FOR IMMEDIATE RELEASE
August 5, 2010
MAYOR BLOOMBERG AND STATE ENVIRONMENTAL CONSERVATION COMMISSIONER GRANNIS ANNOUNCE LANDMARK BROWNFIELDS AGREEMENT
Mayor Bloomberg Launches Nation's First Municipal Brownfield Cleanup Program
Launch Completes Brownfield Chapter of PlaNYC; First Chapter of Plan to be Completed
Mayor Michael R. Bloomberg and State Department of Environmental Conservation (DEC) Commissioner Pete Grannis today announced a landmark agreement that paves the way for the City to operate its own brownfield cleanup program. Following the execution of the agreement, the Mayor launched the New York City Brownfield Cleanup Program, the first municipally-run brownfield cleanup program in the nation. The new program will be run by the Mayor’s Office of Environmental Remediation. The announcements were made at a vacant property at Stillwell Avenue and Pelham Parkway South in the Bronx, the site of the future Pelham Parkway Towers, the first project to use the new program. Brownfields are vacant or underutilized properties where the redevelopment or reuse is complicated by environmental contamination. The Memorandum of Agreement between DEC and New York City provides for high quality cleanups under the city-managed program, as well as coordination of investigations and cleanup projects between the State and City. It also offers liability incentives to encourage developers to use the new City program.
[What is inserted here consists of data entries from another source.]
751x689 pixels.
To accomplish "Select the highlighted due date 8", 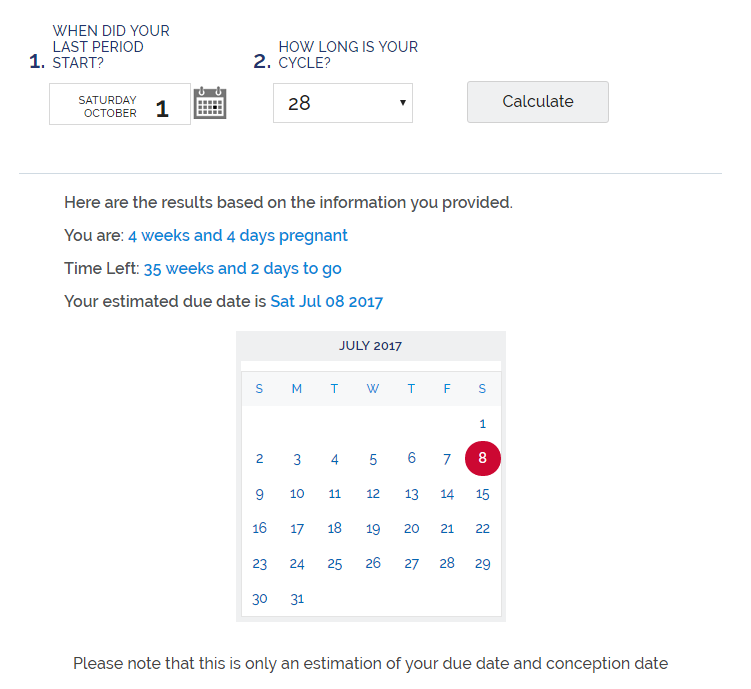I will [x=483, y=458].
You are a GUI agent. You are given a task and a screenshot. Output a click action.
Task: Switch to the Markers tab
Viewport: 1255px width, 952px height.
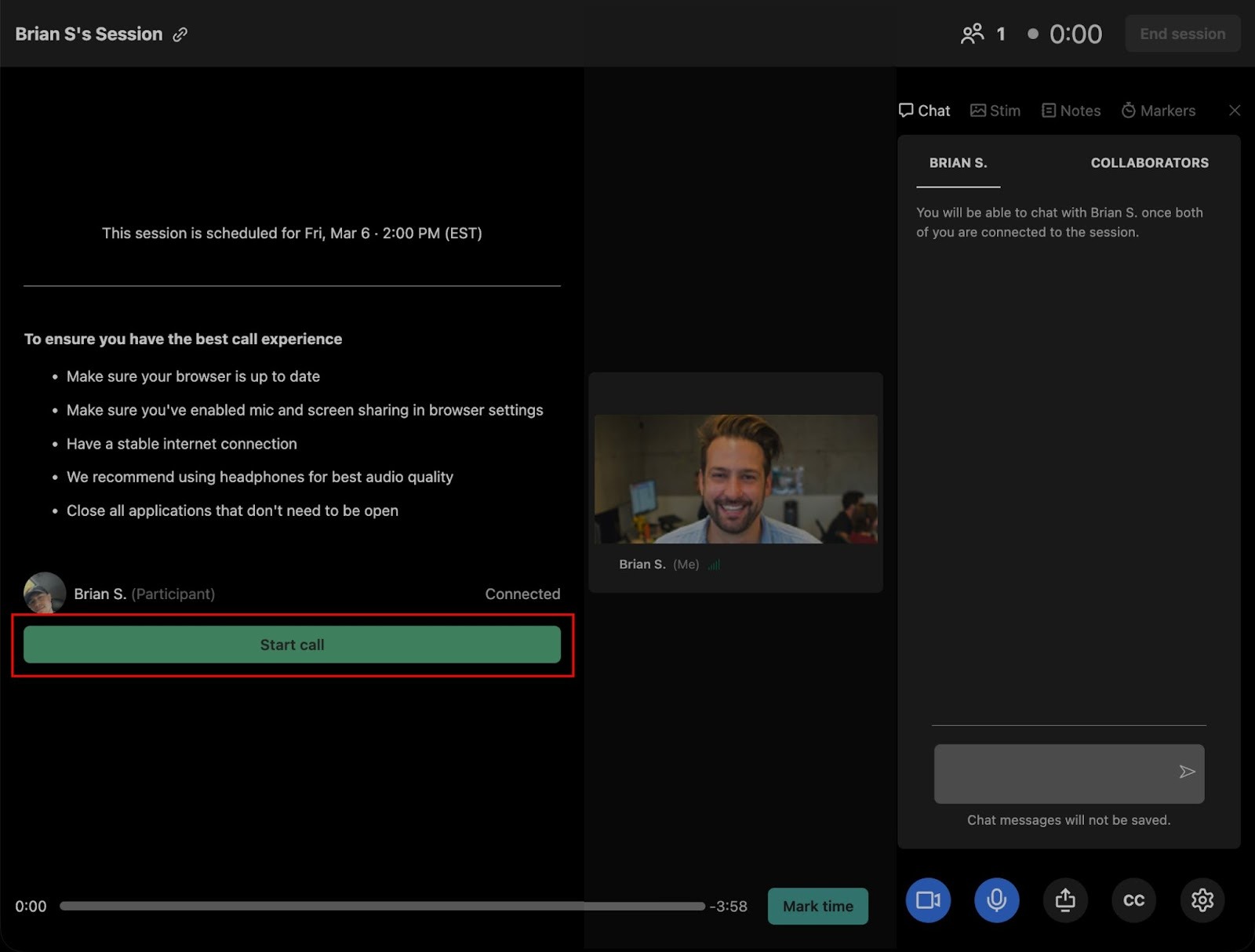pos(1159,111)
“Our new brownfields program will lead to clean-ups of long-blighted eyesores that drag down a neighborhood’s property values, image, and safety,” said Mayor Bloomberg. “At the same time, by complying with the new City clean-up requirements, developers will get the certainty and predictability they need in order to make investments and go forward with projects. This first in the nation initiative will allow us to create more jobs, housing and open space. I’d like to thank Commissioner Grannis for helping us to get this program up and running.”
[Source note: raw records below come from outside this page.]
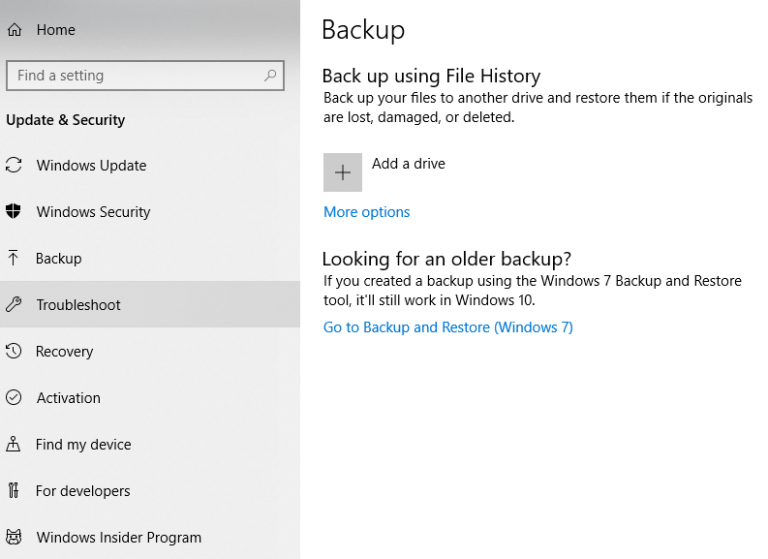This screenshot has width=768, height=559.
Task: Open the Windows Update text label
Action: (91, 165)
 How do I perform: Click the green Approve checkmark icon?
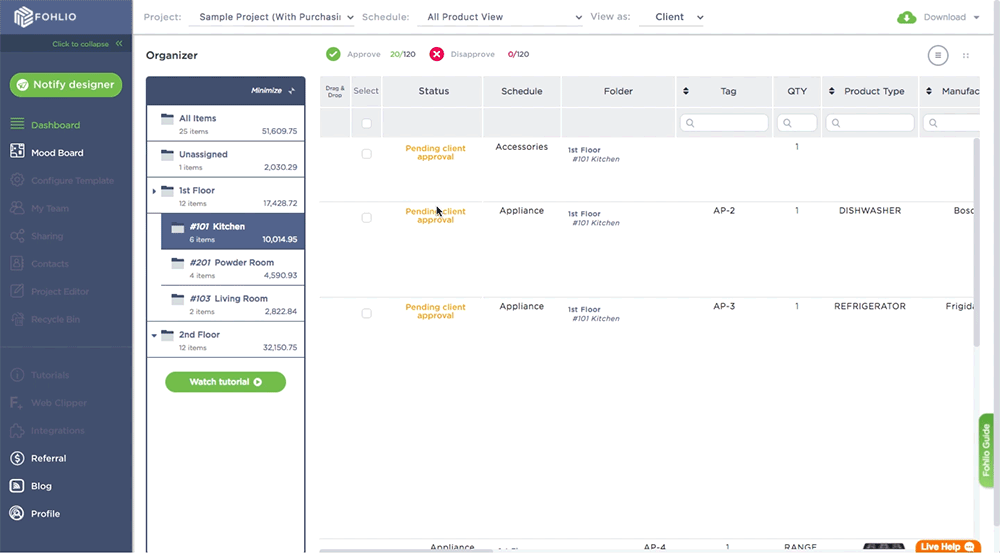(x=333, y=54)
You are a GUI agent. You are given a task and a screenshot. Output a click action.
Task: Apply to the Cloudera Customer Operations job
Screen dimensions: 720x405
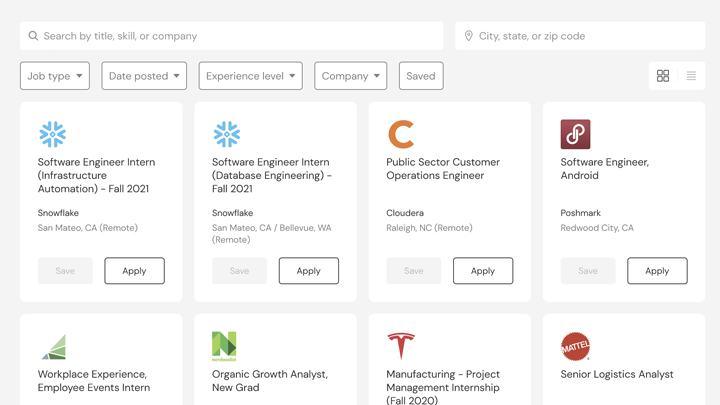pyautogui.click(x=483, y=271)
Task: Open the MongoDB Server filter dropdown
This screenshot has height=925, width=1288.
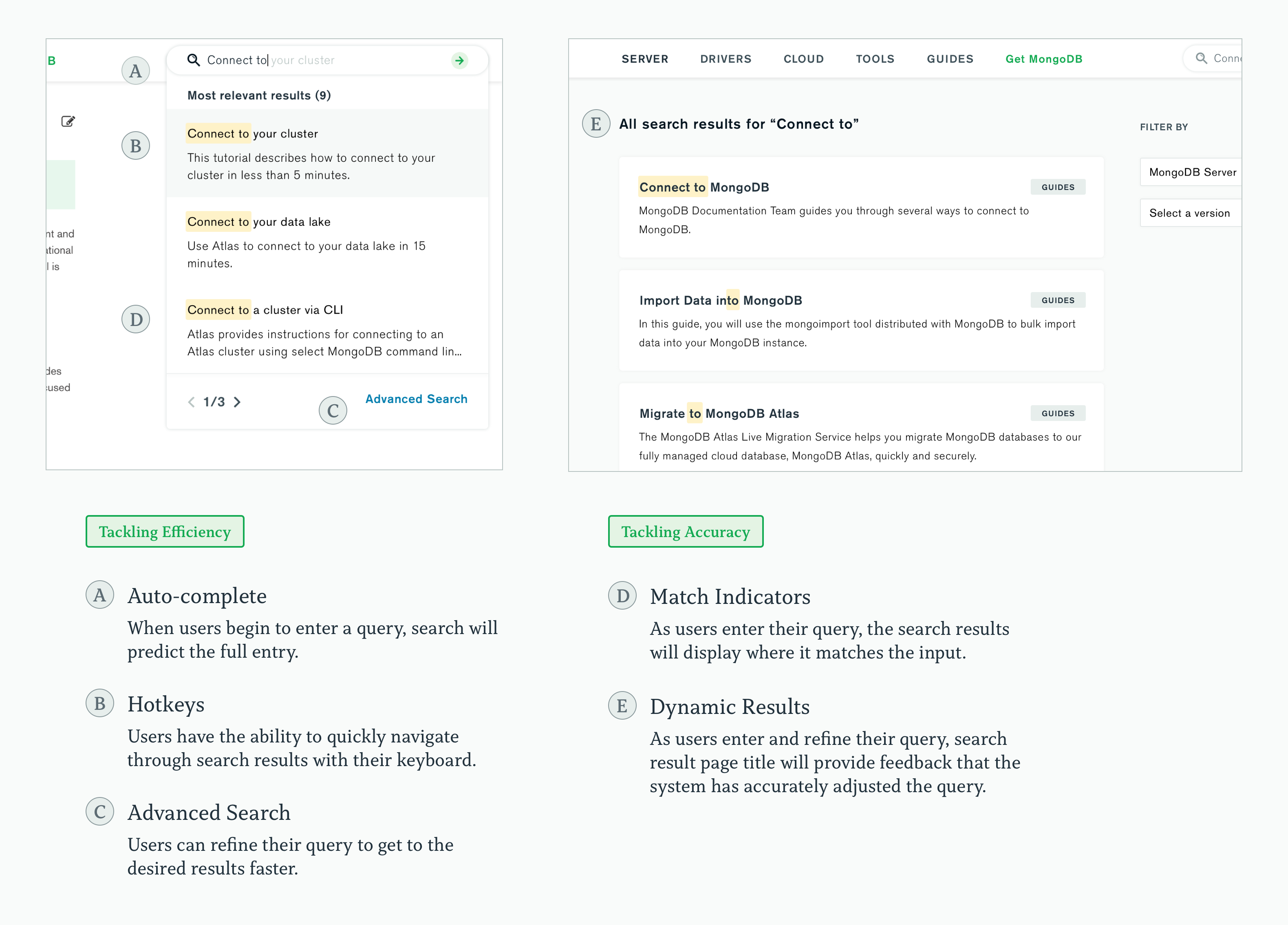Action: tap(1191, 172)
“This innovative brownfield partnership will be another valuable tool offered by New York to clean up contaminated sites and encourage private investment,” said Commissioner Grannis. “When participants work with Mayor Bloomberg’s staff to redevelop a site, the community will know that the contamination will be addressed properly and meet the state’s stringent standards. We look forward to continuing to work together to spur economic growth and protect communities and the environment throughout the City.”
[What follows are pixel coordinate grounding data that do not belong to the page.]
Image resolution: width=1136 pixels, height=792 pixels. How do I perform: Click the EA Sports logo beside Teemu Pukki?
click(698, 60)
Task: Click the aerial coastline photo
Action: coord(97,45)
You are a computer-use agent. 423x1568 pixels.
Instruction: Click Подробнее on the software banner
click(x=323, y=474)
The City’s Brownfield Cleanup Program will enable owners and developers to investigate, cleanup and redevelop properties with light to moderate levels of contamination under city oversight. The program helps facilitate and speed the cleanup process and ensures a high level of protection of public health and the environment. Some of the sites it will handle are not eligible for existing State programs. The City program seeks to end ‘self-directed cleanups’ or cleanups managed by developers themselves without government oversight. The announcement follows an announcement by Mayor Bloomberg on June 21 of the launch of the City’s Brownfield Incentive Grant (BIG) Program which provides grants to offset some of the costs of investigation and remediation of contaminated property prior to redevelopment.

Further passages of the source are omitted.